Governo de São Paulo cria força-tarefa para investigar execução de delator do PCC no Aeroporto de Guarulhos

Grupo terá seis integrantes das polícias paulistas e trabalhará em colaboração com o Ministério Público

O secretário da Segurança Pública de São Paulo, Guilherme Derrite, anunciou a criação de uma força-tarefa para investigar a execução do delator do PCC, Antonio Vinicius Lopes Gritzbach, no Aeroporto de Guarulhos na última sexta-feira (9). A equipe contará com seis membros das forças de segurança estaduais e será coordenada pelo delegado Osvaldo Nico Gonçalves.

A ação tem como objetivo uma colaboração direta com o Ministério Público (MP), visando esclarecer o crime rapidamente e com a possibilidade de apoio federal, se necessário.

A resolução foi assinada nesta segunda-feira (11) e segue uma orientação do governador Tarcísio de Freitas, que exigiu uma resposta imediata sobre a execução de Gritzbach, ocorrido em plena luz do dia. Ele era réu em processo por lavagem de dinheiro para o PCC e possuía informações cruciais sobre a facção criminosa.

Envolvimento com esquema de lavagem de dinheiro

De acordo com as investigações, a morte de Gritzbach pode ter sido uma “queima de arquivo” motivada por vingança, uma vez que ele estava disposto a fornecer mais detalhes sobre os crimes do PCC.

Em paralelo, o MP-SP protocolou um pedido para extinguir a delação premiada de Gritzbach e que as provas do caso fossem compartilhadas com as autoridades responsáveis pela investigação. A polícia já analisa os celulares de Gritzbach e dos seguranças que o acompanhavam, em busca de pistas adicionais.

O ex-corretor de imóveis foi envolvido em esquemas de lavagem de dinheiro do PCC, movendo milhões em transações imobiliárias e criptomoedas. Ele também teria se relacionado com outros membros da facção, sendo responsável por fornecer laranjas para a compra de propriedades e investimentos ilegais.

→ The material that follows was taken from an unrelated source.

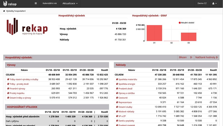
Task: Toggle Aktuální období legend in chart
Action: [186, 22]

Antes de sua morte, Gritzbach havia sido apontado como o mandante de um assassinato de um comparsa do PCC, Anselmo Bicheli Santa Fausta, o “Cara Preta”, após uma disputa financeira envolvendo criptomoedas. A nova força-tarefa terá o objetivo de resolver rapidamente o caso, com relatórios semanais sobre o andamento das investigações.